[Stored data]

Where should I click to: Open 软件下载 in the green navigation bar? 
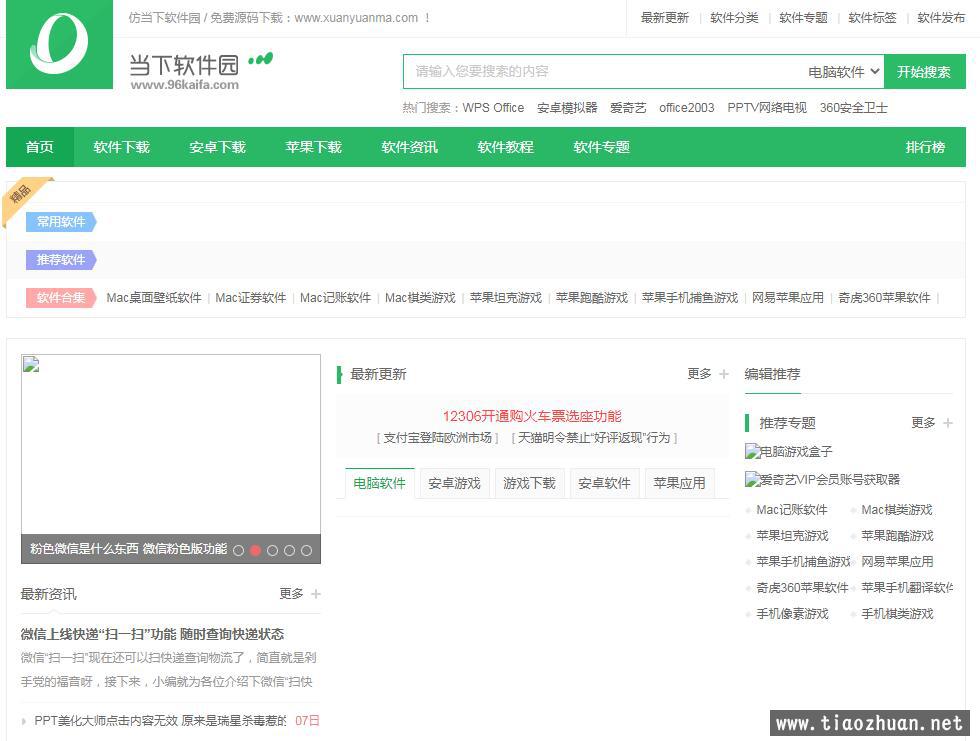[x=121, y=147]
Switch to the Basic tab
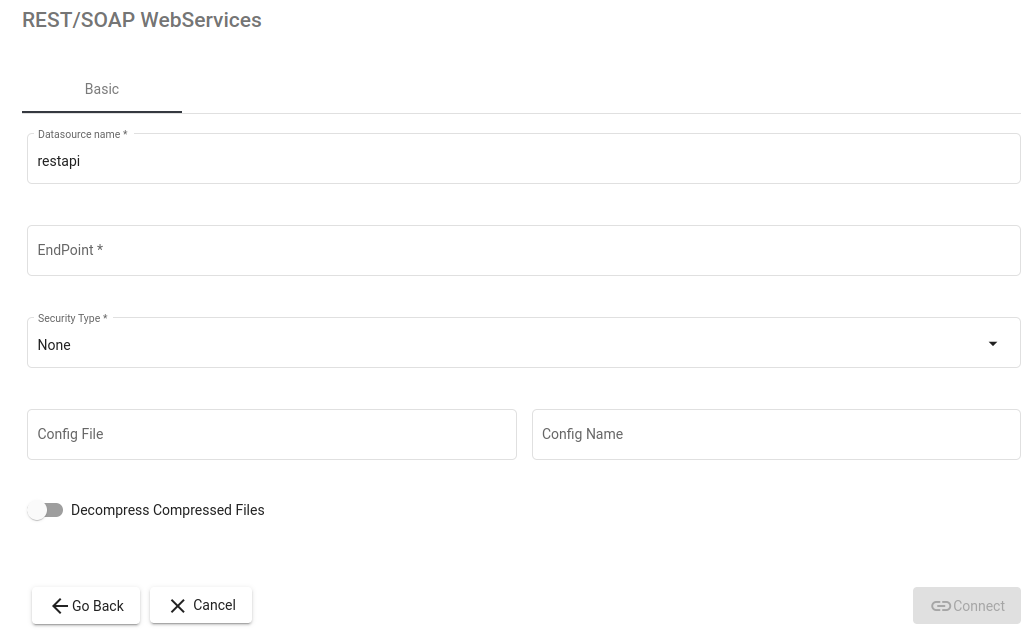 click(102, 89)
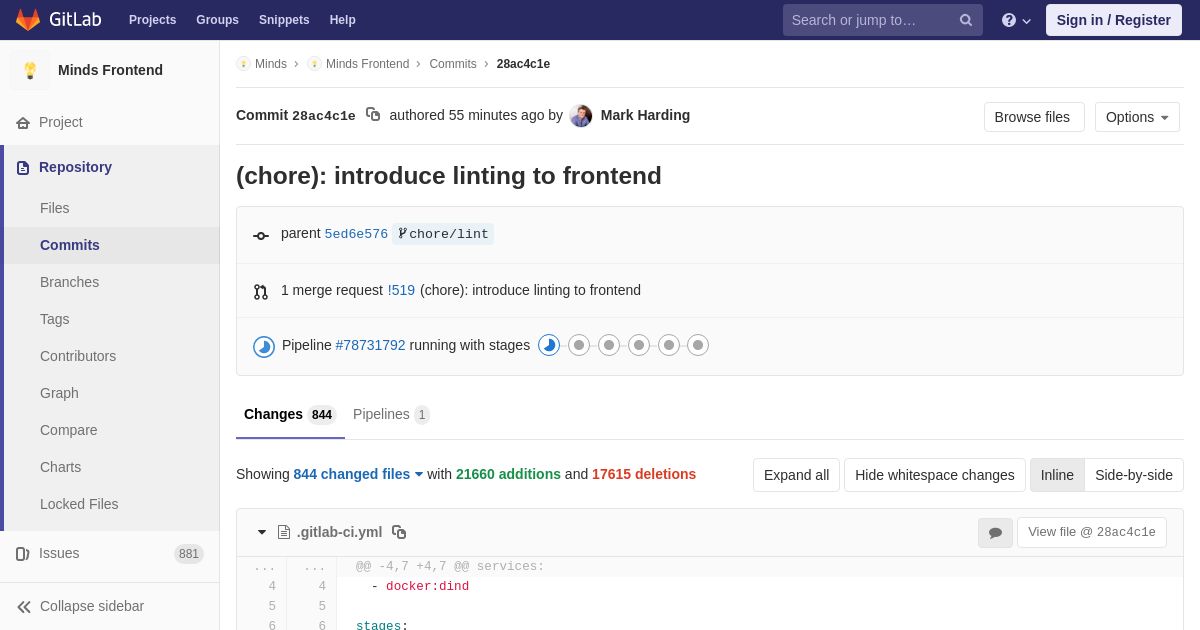This screenshot has height=630, width=1200.
Task: Open Mark Harding's avatar
Action: coord(581,116)
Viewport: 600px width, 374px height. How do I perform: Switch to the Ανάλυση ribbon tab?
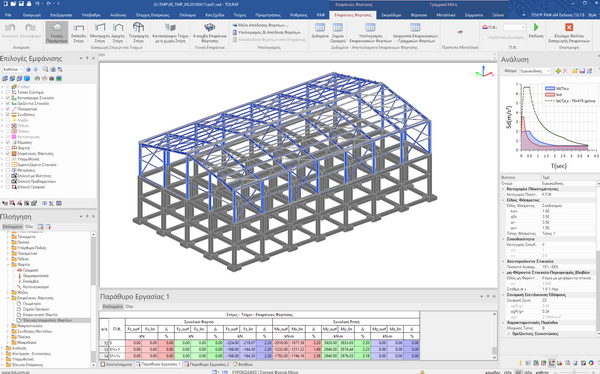coord(118,15)
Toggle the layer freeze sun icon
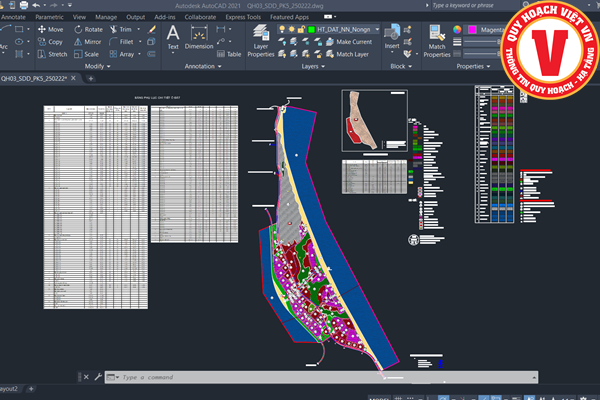600x400 pixels. pos(294,30)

**EXERCISE**
Begin at the line containing "Switch to the Basic tab" and stop at the last line of the data. Repeat only those lines, exactly, and leave out the pictures.

**ANSWER**
Switch to the Basic tab
 click(102, 89)
This screenshot has height=630, width=1200.
Task: Open Mark Harding's avatar
Action: coord(581,116)
Viewport: 600px width, 374px height. How do I perform: Switch to the Ανάλυση ribbon tab?
coord(118,15)
Toggle the layer freeze sun icon
600x400 pixels. pos(294,30)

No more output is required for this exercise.